Le descendant de l’illustre Georges Castriota Scanderbeg entre en scène suite à cet appel. Après avoir rappelé au romancier son envie de venger le sang des Paléologues, de Hunyadi, des Botzaris…, le prince Castriota se fait plus précis dans une lettre envoyée en janvier 1863 depuis Londres : « Naples est la première étape naturelle de notre union. C’est pour cela qu’il faut créer un Comité international pour notre cause. Pour cela nous avons préparé la liste avec les noms de papas Nestor Patti, un Greco-Albanais, de Giuseppe Martini, un prêtre gréco-albanais, d’Antonio Gradinone… » Cependant, au bout d’un moment, de guerre lasse, Dumas finit par jeter l’éponge, et rentrer à Paris avec son amante, la belle chanteuse espagnole, la soprano Fanny Gardosa.

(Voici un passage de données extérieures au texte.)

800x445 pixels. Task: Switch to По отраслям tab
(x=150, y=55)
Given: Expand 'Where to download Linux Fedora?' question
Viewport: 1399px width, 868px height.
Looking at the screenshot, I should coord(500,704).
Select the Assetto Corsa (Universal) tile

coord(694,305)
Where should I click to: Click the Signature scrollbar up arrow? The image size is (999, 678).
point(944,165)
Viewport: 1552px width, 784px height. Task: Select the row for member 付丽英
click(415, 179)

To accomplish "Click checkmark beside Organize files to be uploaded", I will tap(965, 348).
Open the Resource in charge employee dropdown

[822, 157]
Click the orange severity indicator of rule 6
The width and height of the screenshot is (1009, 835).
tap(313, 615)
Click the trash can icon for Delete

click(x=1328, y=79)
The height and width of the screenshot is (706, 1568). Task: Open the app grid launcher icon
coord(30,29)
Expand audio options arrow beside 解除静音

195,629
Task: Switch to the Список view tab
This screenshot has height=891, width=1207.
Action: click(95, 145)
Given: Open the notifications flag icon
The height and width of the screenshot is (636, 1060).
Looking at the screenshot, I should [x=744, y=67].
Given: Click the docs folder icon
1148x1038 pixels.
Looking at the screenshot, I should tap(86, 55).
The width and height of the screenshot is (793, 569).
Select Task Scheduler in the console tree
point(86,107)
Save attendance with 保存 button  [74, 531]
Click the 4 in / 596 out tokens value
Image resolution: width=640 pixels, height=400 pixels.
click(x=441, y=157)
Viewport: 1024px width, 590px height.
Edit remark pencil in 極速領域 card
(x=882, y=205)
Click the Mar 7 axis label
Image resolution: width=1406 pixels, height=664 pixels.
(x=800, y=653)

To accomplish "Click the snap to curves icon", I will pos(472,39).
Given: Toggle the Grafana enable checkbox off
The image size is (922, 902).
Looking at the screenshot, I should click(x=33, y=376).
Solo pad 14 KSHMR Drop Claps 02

Ce fut une « histoire rocambolesque qui échoua », conclut Luan Rama sans chercher à trancher sur la question de savoir « si ce Castriota était une fripouille comme disaient la police et les sbires napolitains ou plutôt un vrai gentleman, un patriote, un descendant du grand Scanderbeg ». Ceci ne l’empêche pas d’investir un tout autre registre, en rappelant le contexte de l’époque marqué par la destitution du roi Othon, l’hostilité du peuple grec vis-à-vis de l’intronisation d’un monarque étranger, les réticences de l’Europe pour soutenir la Grèce dans son inévitable confrontation avec la Turquie. Pour l’Etat grec, dans lequel les Arvanites étaient bien placés, l’alliance avec l’Albanie pouvait représenter un espoir. En effet, Garibaldi avait en quelque sorte donné l’exemple en combattant pour l’unification de l’Italie, suggère, en diplomate aguerri, Luan Rama, ancien ambassadeur d’Albanie en France entre 1997 et 2001.